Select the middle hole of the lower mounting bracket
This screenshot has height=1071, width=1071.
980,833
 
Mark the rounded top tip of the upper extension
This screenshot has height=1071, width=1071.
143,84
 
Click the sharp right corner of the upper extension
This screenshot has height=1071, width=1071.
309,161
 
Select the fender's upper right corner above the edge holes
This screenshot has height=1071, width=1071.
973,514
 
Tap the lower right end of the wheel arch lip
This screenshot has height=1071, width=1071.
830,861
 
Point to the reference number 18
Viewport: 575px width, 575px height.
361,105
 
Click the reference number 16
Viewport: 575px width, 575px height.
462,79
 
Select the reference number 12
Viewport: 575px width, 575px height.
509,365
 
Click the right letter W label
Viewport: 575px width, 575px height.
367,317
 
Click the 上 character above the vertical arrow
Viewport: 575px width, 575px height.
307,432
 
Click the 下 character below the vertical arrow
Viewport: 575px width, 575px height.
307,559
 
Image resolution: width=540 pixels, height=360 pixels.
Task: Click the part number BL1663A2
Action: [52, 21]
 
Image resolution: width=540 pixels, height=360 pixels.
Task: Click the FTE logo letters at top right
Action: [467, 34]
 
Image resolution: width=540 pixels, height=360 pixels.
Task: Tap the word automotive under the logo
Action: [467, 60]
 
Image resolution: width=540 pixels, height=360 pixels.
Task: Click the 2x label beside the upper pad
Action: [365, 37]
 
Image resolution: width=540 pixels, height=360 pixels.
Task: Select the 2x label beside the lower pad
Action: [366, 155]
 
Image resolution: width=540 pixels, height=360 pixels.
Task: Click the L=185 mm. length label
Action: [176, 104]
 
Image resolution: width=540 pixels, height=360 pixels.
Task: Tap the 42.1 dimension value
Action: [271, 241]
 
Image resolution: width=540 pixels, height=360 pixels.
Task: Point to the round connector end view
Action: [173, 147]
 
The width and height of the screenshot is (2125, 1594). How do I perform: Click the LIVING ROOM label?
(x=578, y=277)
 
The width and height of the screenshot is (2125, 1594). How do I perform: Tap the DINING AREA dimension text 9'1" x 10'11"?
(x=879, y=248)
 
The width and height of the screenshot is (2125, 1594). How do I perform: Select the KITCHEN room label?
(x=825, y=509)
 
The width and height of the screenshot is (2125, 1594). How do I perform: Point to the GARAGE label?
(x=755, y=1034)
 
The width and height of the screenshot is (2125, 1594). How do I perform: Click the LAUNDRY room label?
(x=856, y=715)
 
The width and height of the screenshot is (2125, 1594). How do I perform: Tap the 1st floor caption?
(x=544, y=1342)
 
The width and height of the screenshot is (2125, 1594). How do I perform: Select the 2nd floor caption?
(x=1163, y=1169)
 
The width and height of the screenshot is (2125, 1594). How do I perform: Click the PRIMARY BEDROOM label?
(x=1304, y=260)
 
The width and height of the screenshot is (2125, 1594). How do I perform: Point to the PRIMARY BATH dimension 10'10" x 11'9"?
----
Recast all the entries above as a numbered list with one line per item, leaving out the blank lines.

** Written response **
1. Select the middle hole of the lower mounting bracket
2. This screenshot has height=1071, width=1071.
3. 980,833
4. Mark the rounded top tip of the upper extension
5. This screenshot has height=1071, width=1071.
6. 143,84
7. Click the sharp right corner of the upper extension
8. This screenshot has height=1071, width=1071.
9. 309,161
10. Select the fender's upper right corner above the edge holes
11. This screenshot has height=1071, width=1071.
12. 973,514
13. Tap the lower right end of the wheel arch lip
14. This screenshot has height=1071, width=1071.
15. 830,861
16. Point to the reference number 18
17. Viewport: 575px width, 575px height.
18. 361,105
19. Click the reference number 16
20. Viewport: 575px width, 575px height.
21. 462,79
22. Select the reference number 12
23. Viewport: 575px width, 575px height.
24. 509,365
25. Click the right letter W label
26. Viewport: 575px width, 575px height.
27. 367,317
28. Click the 上 character above the vertical arrow
29. Viewport: 575px width, 575px height.
30. 307,432
31. Click the 下 character below the vertical arrow
32. Viewport: 575px width, 575px height.
33. 307,559
34. Image resolution: width=540 pixels, height=360 pixels.
35. Task: Click the part number BL1663A2
36. Action: [52, 21]
37. Image resolution: width=540 pixels, height=360 pixels.
38. Task: Click the FTE logo letters at top right
39. Action: [467, 34]
40. Image resolution: width=540 pixels, height=360 pixels.
41. Task: Tap the word automotive under the logo
42. Action: [467, 60]
43. Image resolution: width=540 pixels, height=360 pixels.
44. Task: Click the 2x label beside the upper pad
45. Action: [365, 37]
46. Image resolution: width=540 pixels, height=360 pixels.
47. Task: Select the 2x label beside the lower pad
48. Action: [366, 155]
49. Image resolution: width=540 pixels, height=360 pixels.
50. Task: Click the L=185 mm. length label
51. Action: [176, 104]
52. Image resolution: width=540 pixels, height=360 pixels.
53. Task: Tap the 42.1 dimension value
54. Action: [271, 241]
55. Image resolution: width=540 pixels, height=360 pixels.
56. Task: Point to the round connector end view
57. Action: [173, 147]
58. The width and height of the screenshot is (2125, 1594). How do I perform: Click the LIVING ROOM label?
59. (x=578, y=277)
60. The width and height of the screenshot is (2125, 1594). How do I perform: Tap the DINING AREA dimension text 9'1" x 10'11"?
61. (x=879, y=248)
62. The width and height of the screenshot is (2125, 1594). How do I perform: Select the KITCHEN room label?
63. (x=825, y=509)
64. The width and height of the screenshot is (2125, 1594). How do I perform: Point to the GARAGE label?
65. (x=755, y=1034)
66. The width and height of the screenshot is (2125, 1594). How do I perform: Click the LAUNDRY room label?
67. (x=856, y=715)
68. The width and height of the screenshot is (2125, 1594). How do I perform: Tap the 1st floor caption?
69. (x=544, y=1342)
70. The width and height of the screenshot is (2125, 1594). How do I perform: Select the 2nd floor caption?
71. (x=1163, y=1169)
72. The width and height of the screenshot is (2125, 1594). How do I perform: Click the PRIMARY BEDROOM label?
73. (x=1304, y=260)
74. The width and height of the screenshot is (2125, 1594). How do I perform: Point to the PRIMARY BATH dimension 10'10" x 11'9"?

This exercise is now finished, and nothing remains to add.